* Written problem: Return these lines verbatim, each one unchanged.
** START Exercise material **
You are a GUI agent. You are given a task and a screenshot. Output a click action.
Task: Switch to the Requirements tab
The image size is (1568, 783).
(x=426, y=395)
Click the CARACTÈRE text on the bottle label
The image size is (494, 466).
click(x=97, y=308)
** END Exercise material **
* Output:
You are a GUI agent. You are given a task and a screenshot. Output a click action.
Task: Switch to the Requirements tab
The image size is (1568, 783).
(x=426, y=395)
Click the CARACTÈRE text on the bottle label
The image size is (494, 466).
click(x=97, y=308)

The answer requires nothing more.